State laws discriminate against abortion clinics

states with TRAP laws vs. states with OBS laws
In the landmark case Whole Woman’s Health v. Hellerstedt, the Supreme Court ruled that Texas regulations that specifically targeted abortion providers did not benefit patients and were unconstitutional. The Texas law had caused more than half of the abortion clinics in the state to close, putting a significant burden on patients seeking abortion care. The ruling highlighted the importance of understanding how TRAP (targeted regulation of abortion provider) laws differ from laws regulating other medical office procedures, and the need to inform policymakers and courts around the country.

New research from ANSIRH aims to fill this gap, examining facility laws across all fifty states and Washington, DC, and comparing laws that targeted abortion provision, laws that governed office-based surgeries, procedures, sedation or anesthesia use, and laws that targeted specific procedures other than abortion. The study found that regulations placed on abortion facilities are more numerous, expansive, and burdensome than laws regulating facilities providing other outpatient medical procedures.
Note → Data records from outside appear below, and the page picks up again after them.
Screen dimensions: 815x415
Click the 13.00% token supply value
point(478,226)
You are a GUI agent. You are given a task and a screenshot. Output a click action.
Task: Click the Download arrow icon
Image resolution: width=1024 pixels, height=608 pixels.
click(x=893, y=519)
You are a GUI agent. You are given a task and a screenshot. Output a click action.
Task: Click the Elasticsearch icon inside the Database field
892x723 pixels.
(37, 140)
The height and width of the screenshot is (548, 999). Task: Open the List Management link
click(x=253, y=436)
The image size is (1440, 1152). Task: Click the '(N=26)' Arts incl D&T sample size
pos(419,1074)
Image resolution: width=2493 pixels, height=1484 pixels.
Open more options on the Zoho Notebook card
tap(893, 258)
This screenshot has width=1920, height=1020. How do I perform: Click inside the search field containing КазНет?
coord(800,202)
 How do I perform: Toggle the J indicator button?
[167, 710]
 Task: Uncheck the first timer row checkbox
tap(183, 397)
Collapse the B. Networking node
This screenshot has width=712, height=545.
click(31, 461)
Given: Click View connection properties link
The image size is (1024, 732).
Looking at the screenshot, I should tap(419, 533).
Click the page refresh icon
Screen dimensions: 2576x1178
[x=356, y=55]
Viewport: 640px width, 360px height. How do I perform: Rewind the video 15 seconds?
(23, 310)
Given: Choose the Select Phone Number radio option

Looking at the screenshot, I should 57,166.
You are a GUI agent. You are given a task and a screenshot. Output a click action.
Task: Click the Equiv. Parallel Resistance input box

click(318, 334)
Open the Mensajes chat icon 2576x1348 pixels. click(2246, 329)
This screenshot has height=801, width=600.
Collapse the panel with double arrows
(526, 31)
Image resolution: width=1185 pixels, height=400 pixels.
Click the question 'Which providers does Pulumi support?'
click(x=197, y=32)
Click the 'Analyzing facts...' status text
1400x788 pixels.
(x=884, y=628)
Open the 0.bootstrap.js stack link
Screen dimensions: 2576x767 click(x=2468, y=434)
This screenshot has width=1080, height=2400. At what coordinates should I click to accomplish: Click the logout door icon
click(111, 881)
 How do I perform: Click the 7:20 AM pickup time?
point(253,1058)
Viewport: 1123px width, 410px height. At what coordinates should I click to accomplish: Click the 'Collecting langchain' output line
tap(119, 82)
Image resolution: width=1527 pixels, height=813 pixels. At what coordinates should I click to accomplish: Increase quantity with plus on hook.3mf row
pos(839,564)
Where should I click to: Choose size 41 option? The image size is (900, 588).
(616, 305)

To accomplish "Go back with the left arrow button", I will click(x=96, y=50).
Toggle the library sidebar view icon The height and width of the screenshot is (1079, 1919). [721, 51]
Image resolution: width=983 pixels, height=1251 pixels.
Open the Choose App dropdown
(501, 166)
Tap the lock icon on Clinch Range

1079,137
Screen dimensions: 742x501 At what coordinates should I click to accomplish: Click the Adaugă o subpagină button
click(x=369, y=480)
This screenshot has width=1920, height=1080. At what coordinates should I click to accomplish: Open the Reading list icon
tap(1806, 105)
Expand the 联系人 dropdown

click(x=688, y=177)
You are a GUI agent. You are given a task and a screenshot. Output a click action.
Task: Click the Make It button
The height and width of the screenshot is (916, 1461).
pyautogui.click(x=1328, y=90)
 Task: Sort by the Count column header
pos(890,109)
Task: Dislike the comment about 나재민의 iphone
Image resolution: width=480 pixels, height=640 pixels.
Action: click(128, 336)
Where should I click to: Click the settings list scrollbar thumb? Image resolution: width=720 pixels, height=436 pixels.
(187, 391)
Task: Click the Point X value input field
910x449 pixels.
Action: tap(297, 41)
The difference was especially stark in how the laws were applied. Laws for procedures other than abortion apply only to facilities that use a certain level of sedation and that perform surgeries or procedures. Most TRAP laws, on the other hand, apply to any facility that provides abortion even if it offers only medication abortion by giving the patient pills to take, uses no sedation, and doesn’t perform surgery or procedures at all. In other words, laws for other medical procedures were typically tied to the level of risk associated with the service provided, but TRAP laws were not.

This research confirms that states frequently single out abortion-providing facilities for more extensive and burdensome requirements than other health facilities despite the fact that abortion is very safe. The study is part of an ongoing project to explore what evidence-informed facility standards would look like in the context of abortion.